Sou da geração passada – ou mesmo anterior – em que nem todos podiam ir ao cinema para, naquela tela gigantesca, assistir o filme que estivesse em voga à época. Muitas vezes apenas um da turma é que conseguia assistir e mais tarde, tal qual reunião da tribo sentada em volta da fogueira, juntava-se com os demais para contar o filme nos seus mínimos detalhes. Spoilers não eram problemas, pois o que interessava era saber como era o filme em seu todo. E se mais tarde os demais tivessem oportunidade de assisti-lo, o simples conhecer prévio da estória não minimizava o impacto da imagem na tela grande.

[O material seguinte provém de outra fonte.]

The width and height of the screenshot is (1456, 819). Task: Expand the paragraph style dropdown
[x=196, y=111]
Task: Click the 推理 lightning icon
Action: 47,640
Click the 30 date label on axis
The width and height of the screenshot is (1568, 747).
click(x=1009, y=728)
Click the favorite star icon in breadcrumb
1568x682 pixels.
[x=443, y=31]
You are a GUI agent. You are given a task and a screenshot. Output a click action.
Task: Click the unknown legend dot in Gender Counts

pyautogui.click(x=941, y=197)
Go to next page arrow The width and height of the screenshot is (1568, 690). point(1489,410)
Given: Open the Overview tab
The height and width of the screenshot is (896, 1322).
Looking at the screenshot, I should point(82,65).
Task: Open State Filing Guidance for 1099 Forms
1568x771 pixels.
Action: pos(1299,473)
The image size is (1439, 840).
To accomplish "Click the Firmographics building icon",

Telas essas que deram lugar às minimalistas salas de apresentação em shoppings, de modo que cada vez menos projeções as ocupavam, tendo primeiro se tornado palcos de eventos e, a seguir, igrejas evangélicas, na sequência estacionamentos e, por fim, esquecimento. Paciência. É apenas a vida sendo a vida.

Mas divago!

Falávamos do Coringa.

Esse personagem foi criado, na época sem muitas pretensões, para ser meramente mais um antagonista do Homem-Morcego, tendo aparecido pela primeira vez já na revista Batman nº 1, em abril de 1940. Criado conjuntamente por Jerry Robinson, Bill Finger e Bob Kane, reza a lenda que Jerry surgiu para os demais com uma carta de baralho (que viria a servir de cartão de visita para o personagem) e lhes disse como o desenho nela estampado parecia com o ator Conrad Veidt, num filme de 1928, O Homem que Ri (em que o rosto do sujeito era permanentemente operado para que ele sempre tivesse essa espécie de sorriso perpétuo). Originalmente o Coringa era retratado apenas como “mais” um gênio do crime, mas com um senso de humor sádico e doentio. No final da década de cinquenta, por conta da “Caça às Bruxas” instituída pelo Comic Code, tornou-se um ladrão pateta e brincalhão, somente regressando às suas raízes lá pela década de setenta. Mas a sua personalidade psicopata de agente do caos, onde imperam a falta de empatia e ausência de culpa ou remorso pelos seus próprios atos, somente veio a se consolidar em fins da década de oitenta…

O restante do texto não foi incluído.